主人公である十和はいい家族に囲まれながらも幸せじゃないと感じて生きていた。そんな十和に母は中学受験を勧める。最初はやる気にならなかったが、大阪に住む祖母の影響で志望校が決まる。そこからは中学受験の経験者でもある父と毎日みっちり受験生生活が始まった。そこからの十和は人が変わったように努力し続け第一志望校のみならず全ての受験校に合格した。

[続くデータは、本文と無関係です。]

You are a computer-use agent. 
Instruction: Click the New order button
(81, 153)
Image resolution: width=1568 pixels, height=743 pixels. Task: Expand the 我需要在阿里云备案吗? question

初めは家族のもとを離れ、大阪の祖母と暮らす予定だったが、受験が終わってみると祖母を東京に呼び、家族と祖母と暮らすことに決めた。
これが十和なりの家族の幸せの形ではないのかなと思った。幸せじゃないと思っていた十和も次第に父を喜ばせたいと家族のために頑張るようになり、家族のサポートに心から感謝していた。家族から離れるために始めた受験で家族から離れたくなくなった。第一志望校に合格し祖母と暮らすこととなると十和は家族から離れて暮らすことになるのだが、初めは猛反対していた父は働いているにもかかわらず十和の勉強のサポートをこれでもかと言うほど手厚くする。その姿に十和はこの人は自分が望まない未来のために頑張ってくれていると感じていた。それができるのが家族なのかなと感じた。自分が一緒に暮らしたくても娘が決めた志望校で娘が今までにみたことないほど頑張っている。それなら父親である自分は誰よりも近くで支える必要があるのではないか、と。そして合格した瞬間には膝をつき泣いていた。自分が望まない未来になったのに自分のことよりも嬉しそうに喜び、涙していた。ああ、いい家族だな、いい父親だな、と感じて目が潤んだ。自分に子供が生まれたときにそこのが中学受験をするかどうかは別にして誰よりも味方で誰よりも応援する存在でありたいと心から思った。自己犠牲とは違う、子供の頑張りが自分の幸せで子供のたわいない成長が何よりの宝物でこの子のためならなんでもできるという気持ち。子供はその期待を重圧と感じることなく夢中に何かに頑張り続ける。そして何かを成し遂げたときに家族は今まで支えてくれてたんだと心の隅っこでも思って、感じてくれて。
家族の幸せの形とは各々のその心の持ちようや距離感なのではないか、と僕は考える。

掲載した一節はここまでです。